** RECORDS FOR PROCESSING follows **
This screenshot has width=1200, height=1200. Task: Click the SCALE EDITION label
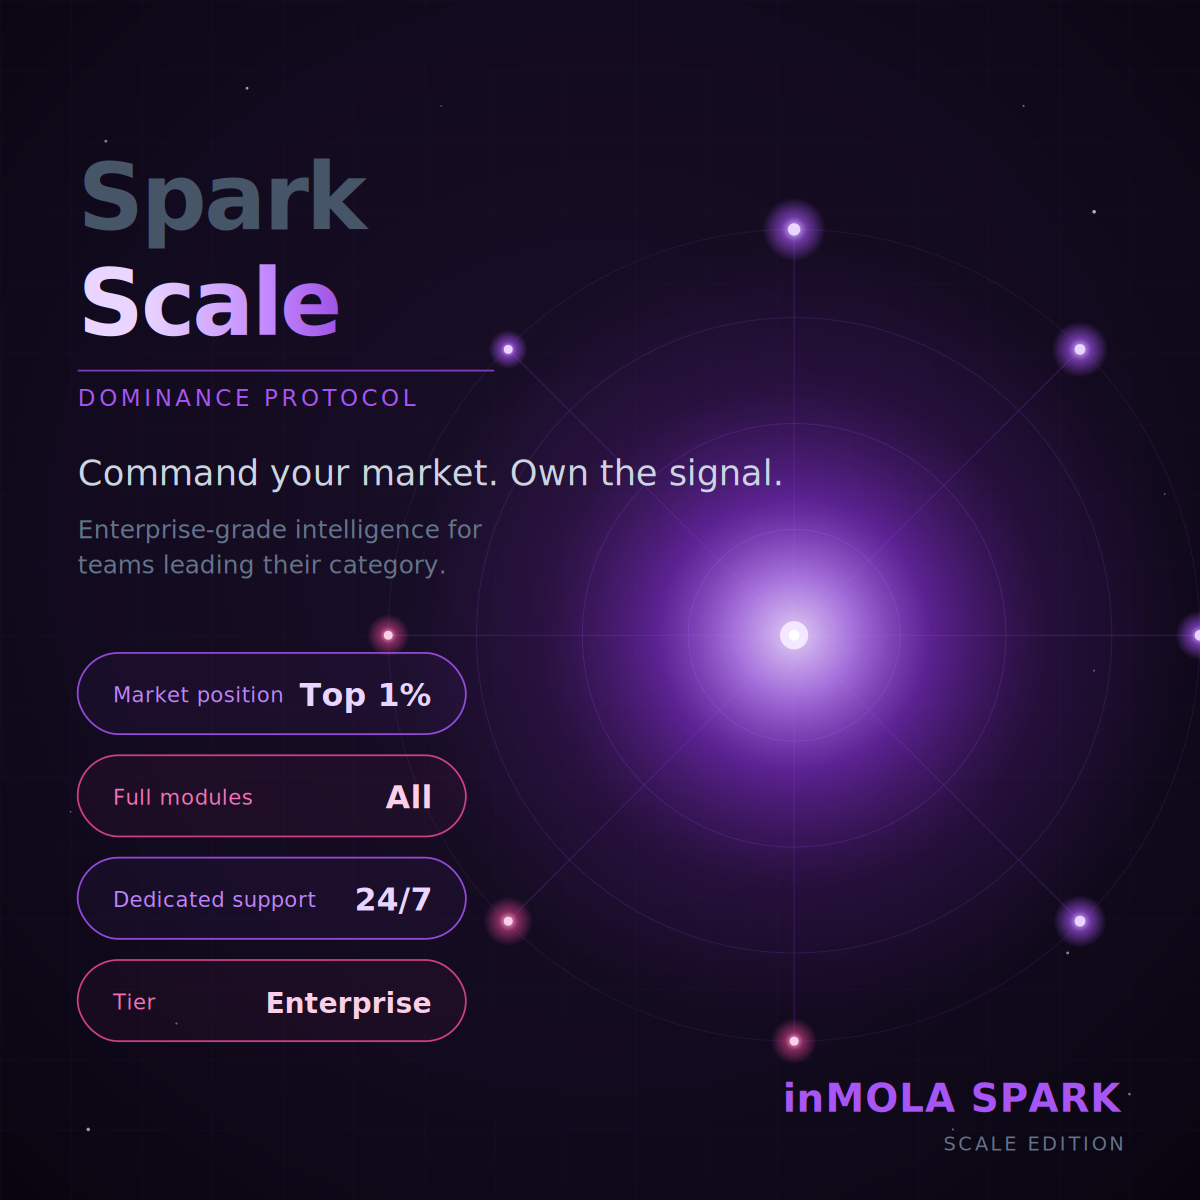click(x=1034, y=1144)
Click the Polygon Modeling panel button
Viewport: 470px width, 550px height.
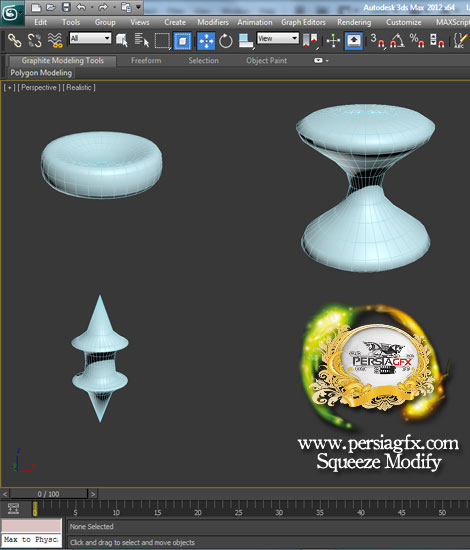tap(41, 73)
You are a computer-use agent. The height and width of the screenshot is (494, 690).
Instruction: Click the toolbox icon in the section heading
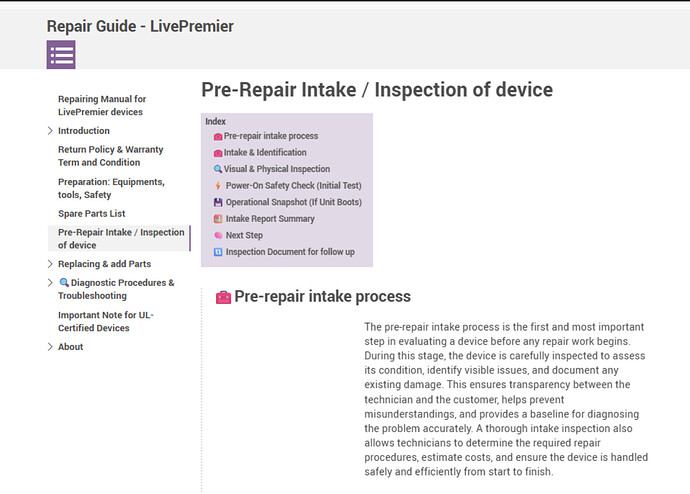[224, 297]
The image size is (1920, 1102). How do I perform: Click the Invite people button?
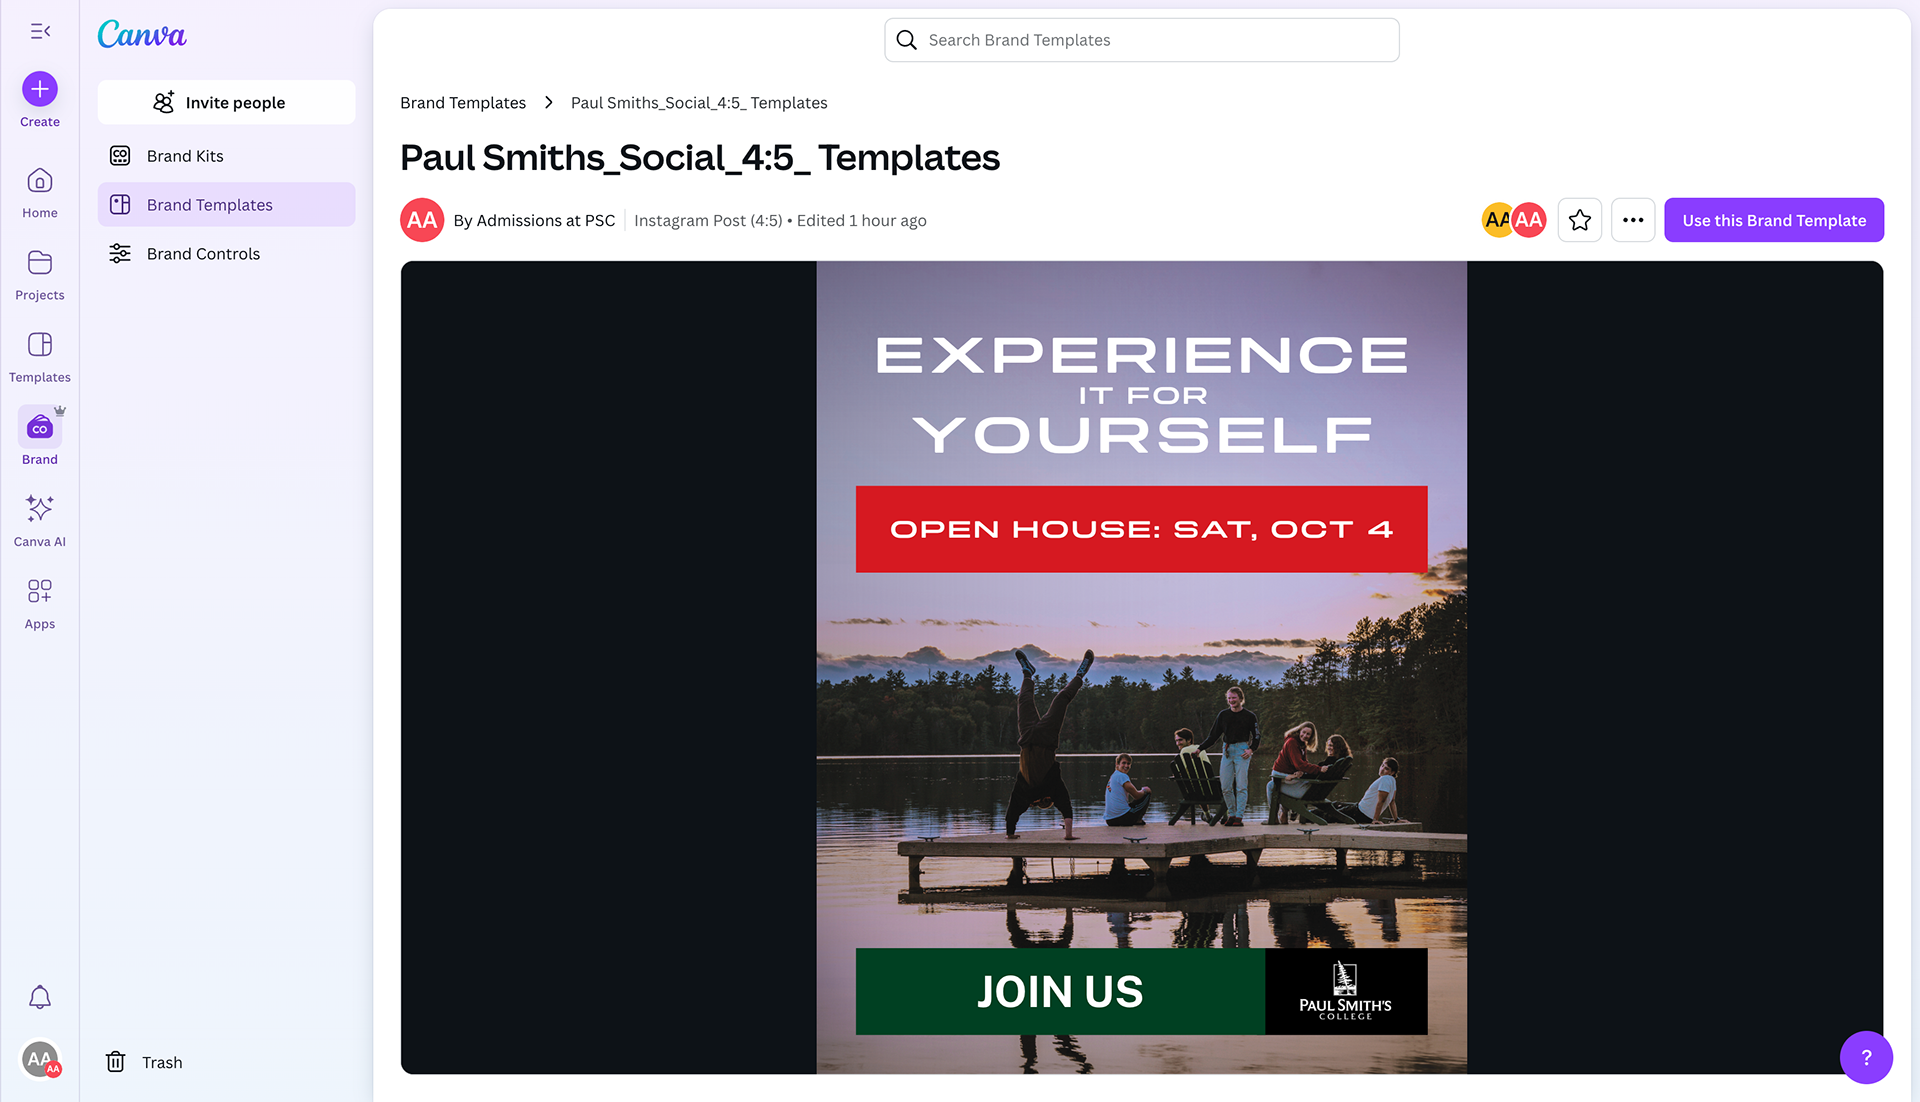point(226,103)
** End of RECORDS FOR PROCESSING **
* [ACTION ITEM]: All of the records above are to be written out exactly, minus their images.

* [ANSWER TO THIS PROBLEM]:
This screenshot has width=1200, height=1200. Task: Click the SCALE EDITION label
click(x=1034, y=1144)
Click the Polygon Modeling panel button
Viewport: 470px width, 550px height.
tap(41, 73)
You are a computer-use agent. The height and width of the screenshot is (494, 690).
Instruction: Click the toolbox icon in the section heading
[224, 297]
The image size is (1920, 1102). How do I perform: Click the Invite people button?
point(226,103)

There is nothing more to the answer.